Einige der Befehle im einzelnen:

- ifconfig eth0 down

"Runterfahren" des Netzwerkinterfaces eth0.

- iwconfig wlan0 essid "AccessPoint" 

ESSID laut Routerhandbuch eintragen.

- iwconfig wlan0 channel 11

Sendekanal laut Routerhandbuch eintragen.

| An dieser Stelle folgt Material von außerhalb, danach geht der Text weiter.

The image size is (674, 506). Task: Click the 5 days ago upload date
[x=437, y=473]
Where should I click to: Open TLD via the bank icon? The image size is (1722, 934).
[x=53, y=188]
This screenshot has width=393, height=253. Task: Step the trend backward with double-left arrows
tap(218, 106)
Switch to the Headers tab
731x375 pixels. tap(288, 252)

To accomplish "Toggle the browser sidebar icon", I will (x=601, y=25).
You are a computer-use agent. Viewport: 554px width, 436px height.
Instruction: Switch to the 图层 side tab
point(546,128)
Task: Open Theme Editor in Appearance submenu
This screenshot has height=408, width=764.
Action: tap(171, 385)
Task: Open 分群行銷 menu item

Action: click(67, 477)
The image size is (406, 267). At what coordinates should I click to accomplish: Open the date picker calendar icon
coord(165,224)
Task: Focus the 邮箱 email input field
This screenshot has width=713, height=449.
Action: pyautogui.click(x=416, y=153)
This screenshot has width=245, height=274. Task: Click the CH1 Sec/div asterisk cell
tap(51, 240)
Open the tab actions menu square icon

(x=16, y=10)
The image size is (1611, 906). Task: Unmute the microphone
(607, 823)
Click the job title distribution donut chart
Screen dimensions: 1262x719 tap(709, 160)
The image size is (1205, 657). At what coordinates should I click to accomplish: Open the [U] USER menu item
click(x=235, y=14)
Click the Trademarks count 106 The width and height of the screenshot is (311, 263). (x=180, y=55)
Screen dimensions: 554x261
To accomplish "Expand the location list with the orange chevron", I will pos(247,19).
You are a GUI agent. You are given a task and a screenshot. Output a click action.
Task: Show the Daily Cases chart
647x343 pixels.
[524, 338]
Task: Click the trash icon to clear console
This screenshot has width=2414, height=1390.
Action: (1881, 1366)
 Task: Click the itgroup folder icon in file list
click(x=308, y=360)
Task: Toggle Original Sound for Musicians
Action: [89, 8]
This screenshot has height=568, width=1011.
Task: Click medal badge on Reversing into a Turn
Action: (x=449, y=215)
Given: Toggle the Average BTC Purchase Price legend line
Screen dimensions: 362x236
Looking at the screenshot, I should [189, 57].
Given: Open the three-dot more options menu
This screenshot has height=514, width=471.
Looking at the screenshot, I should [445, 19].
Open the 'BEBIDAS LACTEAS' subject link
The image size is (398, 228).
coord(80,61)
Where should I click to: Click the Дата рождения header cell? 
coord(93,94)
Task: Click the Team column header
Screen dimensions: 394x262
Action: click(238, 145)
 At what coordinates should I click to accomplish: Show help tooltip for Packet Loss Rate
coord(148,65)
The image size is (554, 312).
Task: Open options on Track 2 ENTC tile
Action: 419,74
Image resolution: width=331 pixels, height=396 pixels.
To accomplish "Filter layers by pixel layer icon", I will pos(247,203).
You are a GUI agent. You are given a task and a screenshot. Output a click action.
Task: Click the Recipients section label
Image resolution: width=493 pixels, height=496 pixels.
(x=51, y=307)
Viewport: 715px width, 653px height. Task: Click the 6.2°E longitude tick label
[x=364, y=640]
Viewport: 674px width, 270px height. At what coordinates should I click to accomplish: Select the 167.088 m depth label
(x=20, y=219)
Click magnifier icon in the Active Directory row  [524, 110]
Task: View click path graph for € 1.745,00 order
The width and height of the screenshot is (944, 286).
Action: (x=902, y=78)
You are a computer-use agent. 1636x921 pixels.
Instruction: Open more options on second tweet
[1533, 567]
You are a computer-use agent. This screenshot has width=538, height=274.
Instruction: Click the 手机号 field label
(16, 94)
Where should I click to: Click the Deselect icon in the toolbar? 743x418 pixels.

- /usr/sbin/iwconfig wlan0 key s:*SCHLUESSEL*

Manche Router haben bereits ab Werk eine Verschlüsselung eingetragen, die man so setzen kann. Manchmal steht der Key auf einem Aufkleber an der Routerunterseite. Ohne den Schlüssel wird die Verbindung nicht korrekt aufgebaut. Hat der Router zunächst keine Verschlüsselung, diesen Befehl weglassen. Mehr dazu siehe Kapitel 4.

- ifconfig wlan0 inet 192.168.2.3

Einstellen des Rechners auf feste IP-Adresse, "192.168.2" abhängig von IP-Adresse des Routers, die "3" für den eigenen Rechner.

- ifconfig wlan0 up

"Hochfahren" des Netzwerkinterfaces wlan0.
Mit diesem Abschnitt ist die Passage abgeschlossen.